ShrinkflationEvery grocery shopper has experienced shrinkflation. Headline prices for asparagus, previously quoted by the pound, are now often listed for 325g bundles – you end up with 25% less for the money. Boxes of cookies and snacks are smaller; cereal boxes shrank. Prices for items may appear to hold constant, but the packaging is smaller. The headline price disguises the fact you are getting less.

Last month, I wrote “Statscan says cellphone prices are plunging – and they are”. In that post, I used a purely hypothetical apartment metaphor to describe how Canadians might choose to lower their monthly bill for a similar size apartment, or pay the same amount and get a bigger place with better quality. That might be the case if the cost of accommodations happened to be falling. If only!

But, despite these inflationary times, Canadian telecom – especially Canadian mobile wireless service – is actually delivering more value for less money.

A recent post by the Canadian Telecommunications Association talks about this effect in terms of grocery shrinkflation.

In a world of shrinkflation, Canada’s telecom sector stands apart.

  • Lower prices – more data

    While prices for most things have increased, prices for both home internet and wireless services are declining. According to Statistics Canada, overall consumer price inflation has risen by 18.5% over the last five years, but prices for cellular services have decreased by an average of over 47% and prices for internet access services have decreased by an average of nearly 8% during the same period.

    For example, according to the Government of Canada’s annual telecom price study, in 2019 the average price of a wireless plan that offered 1GB of data (and 1200 call minutes and 300 texts) was approximately $65 per month (or approximately $75 in today’s dollars). Today, for $65, a consumer can get a plan that offers 75GB of 5G data and unlimited talk and text Canada-wide, with no overage fees. This amounts to a 98.6% decline in price per GB (without factoring in additional savings attributable to unlimited talk and text and zero overage charges). Smaller data plans are also available, like 30GB wireless plans for $34 and $50 for 60GB, which offer more data at lower prices than what was available just a few years ago.

  • Faster Speeds

    If you check the label on your favourite packaged good you may find that one or more ingredients have been switched for a cheaper and lower quality ingredient.
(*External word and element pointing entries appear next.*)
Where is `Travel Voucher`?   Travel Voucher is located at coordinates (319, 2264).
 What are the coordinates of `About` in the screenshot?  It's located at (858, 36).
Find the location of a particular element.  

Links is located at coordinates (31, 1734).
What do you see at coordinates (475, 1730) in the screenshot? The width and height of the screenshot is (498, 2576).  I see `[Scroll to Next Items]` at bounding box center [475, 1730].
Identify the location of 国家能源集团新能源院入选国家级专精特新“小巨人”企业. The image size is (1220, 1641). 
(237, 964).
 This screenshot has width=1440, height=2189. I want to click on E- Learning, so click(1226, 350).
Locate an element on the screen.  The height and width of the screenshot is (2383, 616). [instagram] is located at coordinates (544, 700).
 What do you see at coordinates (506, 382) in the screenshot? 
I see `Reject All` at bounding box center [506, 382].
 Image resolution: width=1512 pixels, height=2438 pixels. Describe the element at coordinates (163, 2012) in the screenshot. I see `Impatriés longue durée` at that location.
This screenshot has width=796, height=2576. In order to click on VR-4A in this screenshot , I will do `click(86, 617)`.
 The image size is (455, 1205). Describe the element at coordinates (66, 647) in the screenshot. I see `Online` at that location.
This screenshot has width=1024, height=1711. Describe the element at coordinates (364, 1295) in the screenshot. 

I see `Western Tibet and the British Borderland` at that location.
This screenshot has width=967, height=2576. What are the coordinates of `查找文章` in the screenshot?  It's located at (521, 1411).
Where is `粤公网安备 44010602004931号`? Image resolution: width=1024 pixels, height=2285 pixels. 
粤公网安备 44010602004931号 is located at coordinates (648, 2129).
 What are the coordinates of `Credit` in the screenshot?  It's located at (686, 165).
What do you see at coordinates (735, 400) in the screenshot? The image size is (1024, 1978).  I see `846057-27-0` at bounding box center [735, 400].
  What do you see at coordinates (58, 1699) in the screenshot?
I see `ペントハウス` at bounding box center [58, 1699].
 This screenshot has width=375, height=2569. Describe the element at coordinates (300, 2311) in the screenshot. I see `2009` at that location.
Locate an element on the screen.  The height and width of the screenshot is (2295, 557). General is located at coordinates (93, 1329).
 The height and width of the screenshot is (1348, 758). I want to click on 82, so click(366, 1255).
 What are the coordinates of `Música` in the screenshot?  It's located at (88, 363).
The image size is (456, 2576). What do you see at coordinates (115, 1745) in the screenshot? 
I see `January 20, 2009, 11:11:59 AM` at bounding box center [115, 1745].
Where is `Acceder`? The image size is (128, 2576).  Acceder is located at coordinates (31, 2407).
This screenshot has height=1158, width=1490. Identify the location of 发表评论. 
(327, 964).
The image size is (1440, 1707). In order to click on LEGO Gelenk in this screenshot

The opposite is the case in telecom. Though prices are declining, the quality of service has steadily increased. For example, the average mobile data download speeds in Canada have increased by 90% over 5 years1 and fixed broadband download speeds by nearly 400%2. With faster speeds, Canadians can stream movies, play games online, and join video conferences while on the go.

  • More coverage.

    While other industries are shrinking the size of their products, Canada’s telecom providers are steadily expanding the coverage of their wireless and fixed networks, with the vast majority of Canadians now having access to mobile wireless and high-speed internet services. And with investments being made in new innovations like cellular-to-satellite communications, Canadians will soon be able to connect from even the most remote parts of Canada.


While other industries are shrinking their products, the telecom sector is giving more, not less. By investing billions each year, it is providing Canadians with more data, faster speeds, and wider coverage, all at lower prices.

I shamelessly stole the shrinkflation metaphor last week when I was quoted by Canadian Press talking about the latest Statistics Canada consumer price index report. In February, the cellular price index was down more than 25% compared to a year ago.

Price declines in the national inflation report could indicate that consumers are getting more bang for their buck through new offers, such as bigger data packages, international roaming perks, or voice-to-text voicemail services.

“They’re either getting more for the same price or they’re paying less for the same thing,” said Goldberg, who likened it to “the opposite of shrinkflation.”

“If you go into a grocery store and the box of cereal on the shelf is $3.99, but last month it was a 500-gram box and this month it’s a 400-gram box … you’d say prices went up 25 per cent. In this case, it’s the opposite.”

For years, Canadian telecom policy has recognized the value of investment in telecommunications infrastrucutre. In approving the merger of Orange and MasMovil, I noticed that Spain has recently adopted a similar view, with Digital Transformation Minister José Luis Escrivá saying “the competitiveness of a country partly depends upon its digital infrastructure and its connectivity.”

Here, we phrase it simply. “Canada’s future depends on connectivity”.